## The exercise
Output the stretch of lines from the one containing "You are a GUI" through the end of the records as a JSON list of strings, one string per line, skipping blank lines and leaving out the pictures.

** Start Material supplied **

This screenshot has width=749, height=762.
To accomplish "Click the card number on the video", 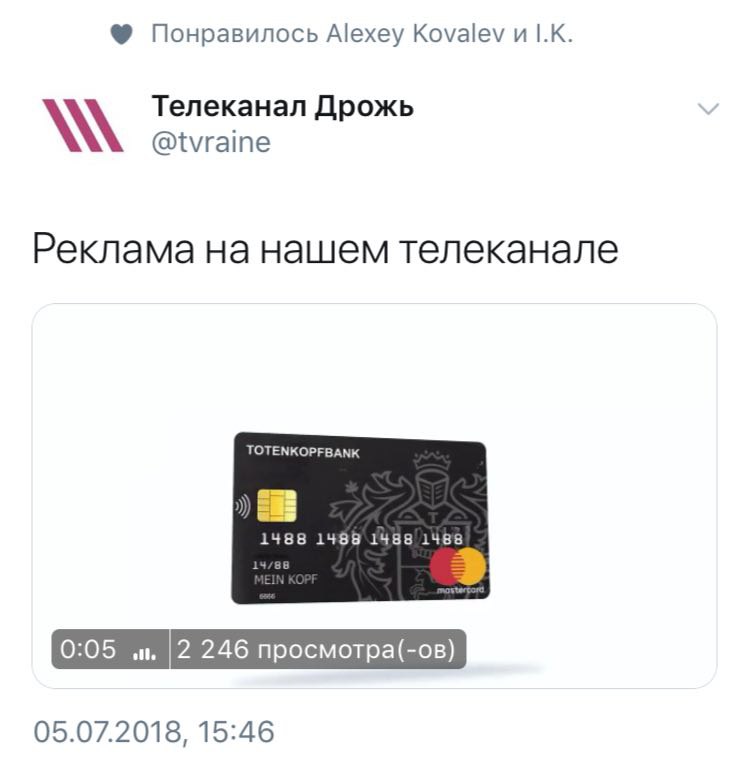I will pyautogui.click(x=361, y=538).
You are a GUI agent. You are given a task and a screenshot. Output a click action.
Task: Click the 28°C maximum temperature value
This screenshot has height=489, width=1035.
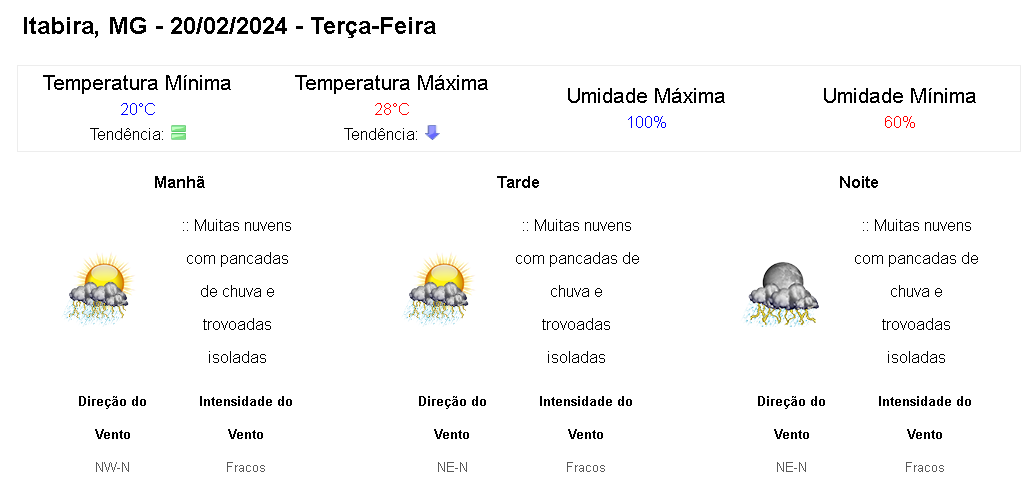pyautogui.click(x=392, y=110)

** End Material supplied **

## Full response
[
  "You are a GUI agent. You are given a task and a screenshot. Output a click action.",
  "Task: Click the 28°C maximum temperature value",
  "This screenshot has height=489, width=1035.",
  "pyautogui.click(x=392, y=110)"
]